▸ **PROBLEM REQUIREMENTS**
Could you return every record below exactly as it is written?

▸ **RECORD SET**

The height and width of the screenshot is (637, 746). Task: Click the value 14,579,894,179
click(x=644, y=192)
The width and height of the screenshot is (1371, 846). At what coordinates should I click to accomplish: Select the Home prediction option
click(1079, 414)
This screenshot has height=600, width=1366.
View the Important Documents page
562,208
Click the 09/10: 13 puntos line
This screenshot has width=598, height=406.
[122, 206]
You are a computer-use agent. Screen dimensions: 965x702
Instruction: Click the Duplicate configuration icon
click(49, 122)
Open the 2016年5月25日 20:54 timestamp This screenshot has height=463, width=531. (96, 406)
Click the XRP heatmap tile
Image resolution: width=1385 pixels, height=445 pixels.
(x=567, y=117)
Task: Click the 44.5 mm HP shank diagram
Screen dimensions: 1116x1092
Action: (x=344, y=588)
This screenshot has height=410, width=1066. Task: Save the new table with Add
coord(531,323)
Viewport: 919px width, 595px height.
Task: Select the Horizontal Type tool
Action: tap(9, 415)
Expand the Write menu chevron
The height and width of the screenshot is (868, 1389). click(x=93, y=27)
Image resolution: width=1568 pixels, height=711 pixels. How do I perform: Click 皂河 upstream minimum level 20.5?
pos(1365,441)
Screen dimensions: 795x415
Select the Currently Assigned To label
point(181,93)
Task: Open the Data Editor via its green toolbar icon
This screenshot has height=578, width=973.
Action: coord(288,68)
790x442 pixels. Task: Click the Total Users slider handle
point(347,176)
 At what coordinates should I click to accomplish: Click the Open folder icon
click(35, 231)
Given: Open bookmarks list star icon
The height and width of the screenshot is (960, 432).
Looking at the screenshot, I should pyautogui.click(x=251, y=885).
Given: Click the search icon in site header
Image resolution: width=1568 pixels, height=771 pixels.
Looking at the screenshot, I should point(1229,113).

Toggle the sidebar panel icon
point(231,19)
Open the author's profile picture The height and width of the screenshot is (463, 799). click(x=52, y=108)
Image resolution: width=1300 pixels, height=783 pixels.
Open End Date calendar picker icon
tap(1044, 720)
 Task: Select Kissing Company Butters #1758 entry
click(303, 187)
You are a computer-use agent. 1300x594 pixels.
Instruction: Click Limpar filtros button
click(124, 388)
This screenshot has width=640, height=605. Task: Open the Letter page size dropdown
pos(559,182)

▸ **ANSWER SPACE**
The height and width of the screenshot is (637, 746). Task: Click the value 14,579,894,179
click(x=644, y=192)
The width and height of the screenshot is (1371, 846). At what coordinates should I click to accomplish: Select the Home prediction option
click(1079, 414)
This screenshot has height=600, width=1366.
View the Important Documents page
562,208
Click the 09/10: 13 puntos line
This screenshot has width=598, height=406.
[122, 206]
You are a computer-use agent. Screen dimensions: 965x702
Instruction: Click the Duplicate configuration icon
click(49, 122)
Open the 2016年5月25日 20:54 timestamp This screenshot has height=463, width=531. (96, 406)
Click the XRP heatmap tile
Image resolution: width=1385 pixels, height=445 pixels.
(x=567, y=117)
Task: Click the 44.5 mm HP shank diagram
Screen dimensions: 1116x1092
Action: (x=344, y=588)
This screenshot has height=410, width=1066. Task: Save the new table with Add
coord(531,323)
Viewport: 919px width, 595px height.
Task: Select the Horizontal Type tool
Action: tap(9, 415)
Expand the Write menu chevron
The height and width of the screenshot is (868, 1389). click(x=93, y=27)
Image resolution: width=1568 pixels, height=711 pixels. How do I perform: Click 皂河 upstream minimum level 20.5?
pos(1365,441)
Screen dimensions: 795x415
Select the Currently Assigned To label
point(181,93)
Task: Open the Data Editor via its green toolbar icon
This screenshot has height=578, width=973.
Action: coord(288,68)
790x442 pixels. Task: Click the Total Users slider handle
point(347,176)
 At what coordinates should I click to accomplish: Click the Open folder icon
click(35, 231)
Given: Open bookmarks list star icon
The height and width of the screenshot is (960, 432).
Looking at the screenshot, I should pyautogui.click(x=251, y=885).
Given: Click the search icon in site header
Image resolution: width=1568 pixels, height=771 pixels.
Looking at the screenshot, I should point(1229,113).

Toggle the sidebar panel icon
point(231,19)
Open the author's profile picture The height and width of the screenshot is (463, 799). click(x=52, y=108)
Image resolution: width=1300 pixels, height=783 pixels.
Open End Date calendar picker icon
tap(1044, 720)
 Task: Select Kissing Company Butters #1758 entry
click(303, 187)
You are a computer-use agent. 1300x594 pixels.
Instruction: Click Limpar filtros button
click(124, 388)
This screenshot has width=640, height=605. Task: Open the Letter page size dropdown
pos(559,182)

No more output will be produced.